Esta pesquisa colabora para a área de criação de ligas nanométricas, ao sugerir quais metais podem ser misturados para manter a liga nanométrica estável. “A pesquisa mostra em que momento a junção de metais, como ouro e prata, por exemplo, possibilita o rompimento da liga a partir da redução de seu tamanho em nanométrico”, diz Ugarte. Há, portanto, um limite para cada liga. “Uma goma de mascar, à medida que se estica e ela se afina, há um momento em que se rompe”, ilustra.

Em eletrônica, cada vez mais os dispositivos estão em escala nanométricas e a conexão entre eles é feita por fios metálicos. Ligas metálicas nanométricas podem apresentar resistência elétrica menor e ponto de fusão maior, melhorando suas propriedades para aplicação. Destaca-se a utilidade das ligas metálicas nanométricas para o transporte de energia elétrica em nanoeletrônica.

“Um dos focos mais avançados da eletrônica é a criação de sistemas que utilizam simultaneamente as propriedades elétricas e magnéticas dos elétrons, denominada de spintrônica. Assim, é possível medir não apenas a carga dos elétrons, mas também o magnetismo. Para isto, é necessária a utilização de metais magnéticos altamente reativos, sendo que o estudo de ligas nanométricas pode gerar fios com o núcleo de metais magnéticos cobertos (protegidos) por outro metal menos reativo, a partir da combinação correta dos átomos de metais”, diz Ugarte.

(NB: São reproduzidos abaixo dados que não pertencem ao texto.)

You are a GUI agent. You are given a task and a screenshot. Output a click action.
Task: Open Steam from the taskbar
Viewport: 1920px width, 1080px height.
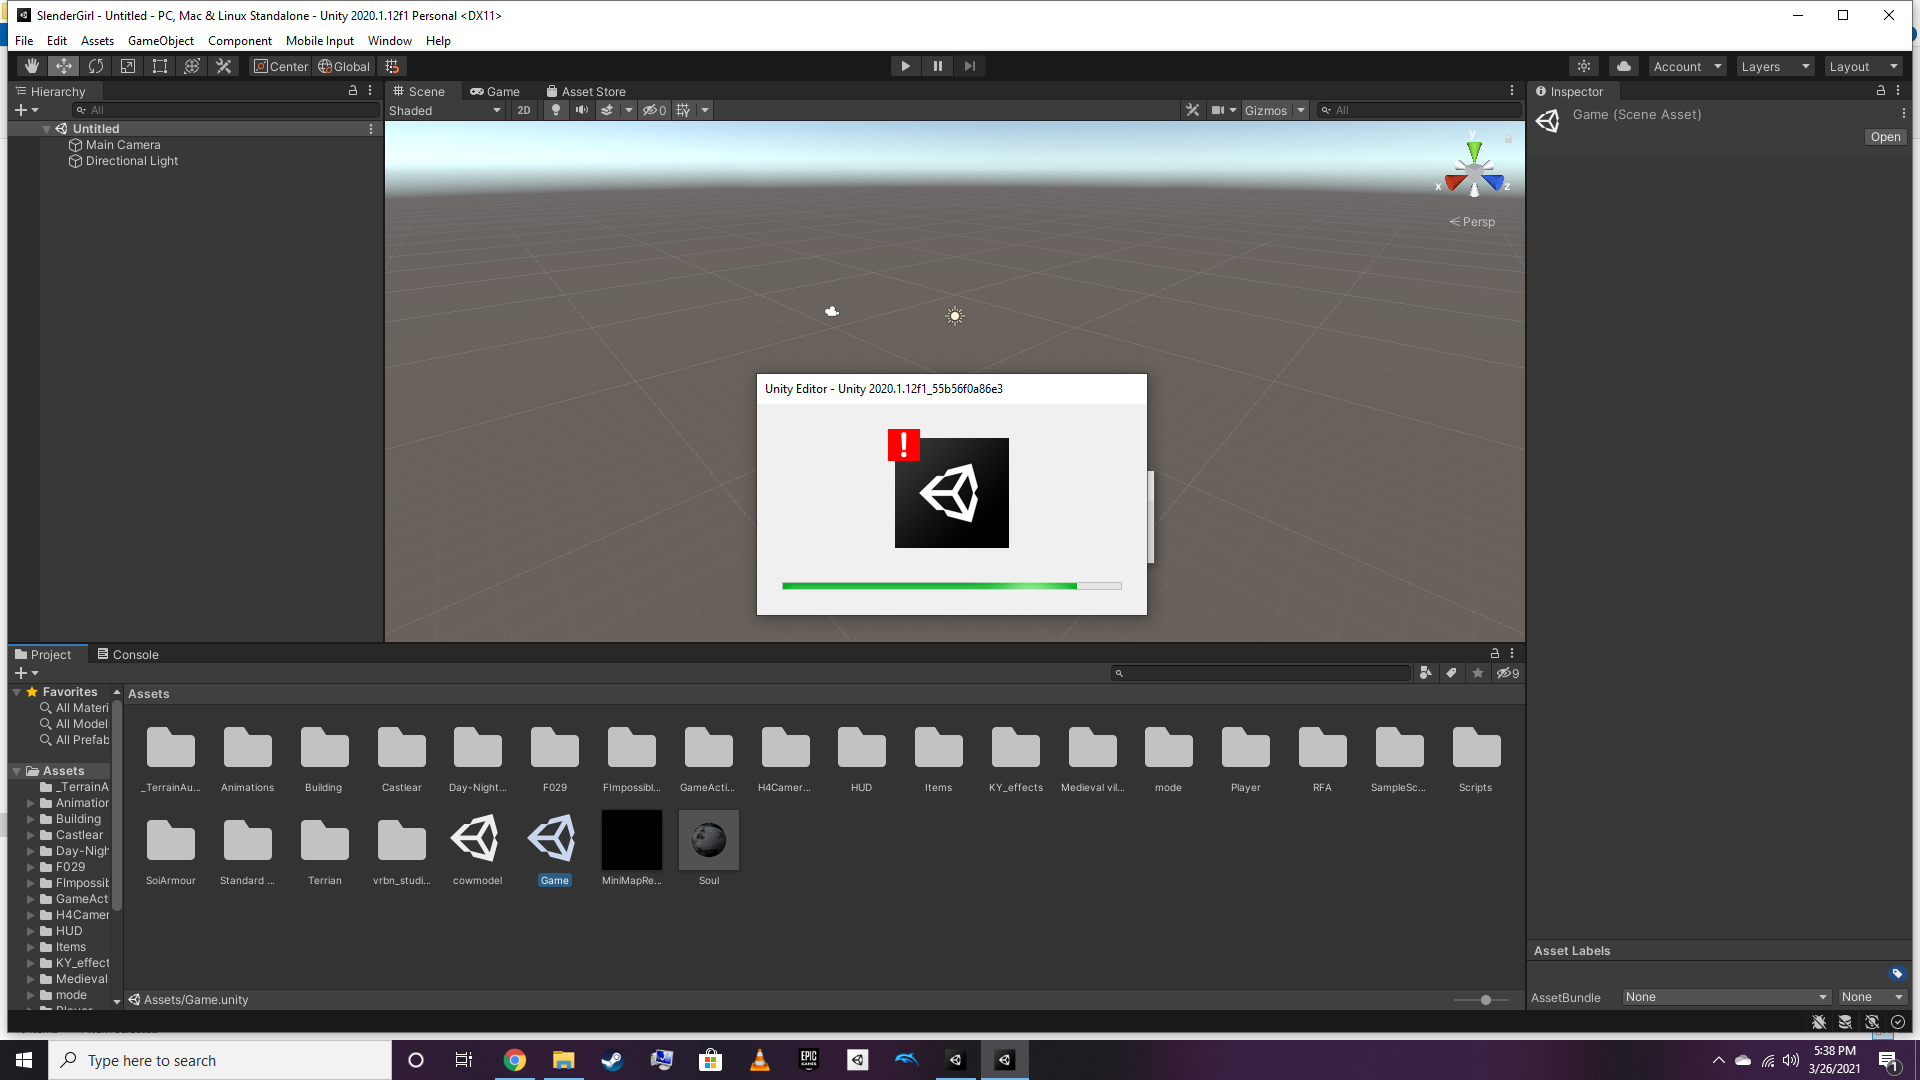coord(612,1060)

Os pesquisadores, através de experimentos e pesquisas básicas que duraram dois anos, chegaram à menor e mais resistente liga metálica de ouro e prata. Para isso, foi preciso considerar as mudanças possíveis da organização de um sistema de átomos. Os pesquisadores viram que se os experimentos forem trabalhados de modo correto é possível chegar à liga de menor tamanho possível. Com isso, destacam a importância das pesquisas teóricas para se chegar à aplicação prática.

A questão básica para a nanotecnologia: “Como se comporta uma liga quando seu tamanho é reduzido às escalas nanométricas”, segundo Ugarte, finalmente foi desvendada pelos pesquisadores brasileiros através da criação de metodologias para estudar as ligas, fotografias e desenhos de um sistema ideal que mostra como os átomos se arranjam e de que materiais são formados. Os avanços em nanotecnologia focados em ligas metálicas podem contribuir para as áreas de metalurgia, para produzir ferramentas, e construção civil, para reforçar estruturas.

Seguindo a tendência em se fazer cada vez mais coisas menores em microeletrônica, diversos países estudam ligas metálicas nanométicas, como Espanha, Holanda e Estados Unidos, com destaque para as pesquisas realizadas no Brasil e Japão. Existem poucos laboratórios como o LNLS no mundo que poderiam possibilitar os experimentos avançados, principalmente a captação de imagens de átomos através do microscópio. Ugarte também destaca a importância da associação entre pesquisadores de universidades e do laboratório para a completude do estudo.

O Laboratório Nacional de Luz Síncroton

Pesquisadores, não apenas do Brasil, mas de todo o mundo, submetem pesquisas para o Laboratório Nacional de Luz Síncroton (LNLS), que chega a atender 450 projetos por ano. Tanto as iniciativas privadas quanto públicas utilizam o laboratório, que tem demanda muito maior por parte das universidades. Atualmente, a maioria dos usuários provém principalmente de São Paulo, Rio de Janeiro, Paraná, Rio Grande do Sul e Minas Gerais; mas o laboratório também recebe pesquisadores de países da América Latina, principalmente da Argentina e Chile.

O objetivo do LNLS é prover estrutura para a comunidade científica. Para acompanhar a evolução tecnológica de outros laboratórios do mesmo ramo, de outros países, o LNLS planeja expansão, com o desenvolvimento de equipamentos com maior capacidade em um novo prédio, pois boa parte de sua estrutura foi desenvolvida com equipamentos da década de 80. O laboratório é operado pela Associação Brasileira de Luz Síncroton, sem fins lucrativos, que tem representantes do governo federal, da indústria nacional, de universidades e do CNPq. A verba do LNLS é votada no Congresso Nacional e cobre em torno de 80% do orçamento do laboratório. Os investimentos, que não são contemplados no orçamento, são adquiridos através de parcerias, projetos com a Fapesp e a Finep.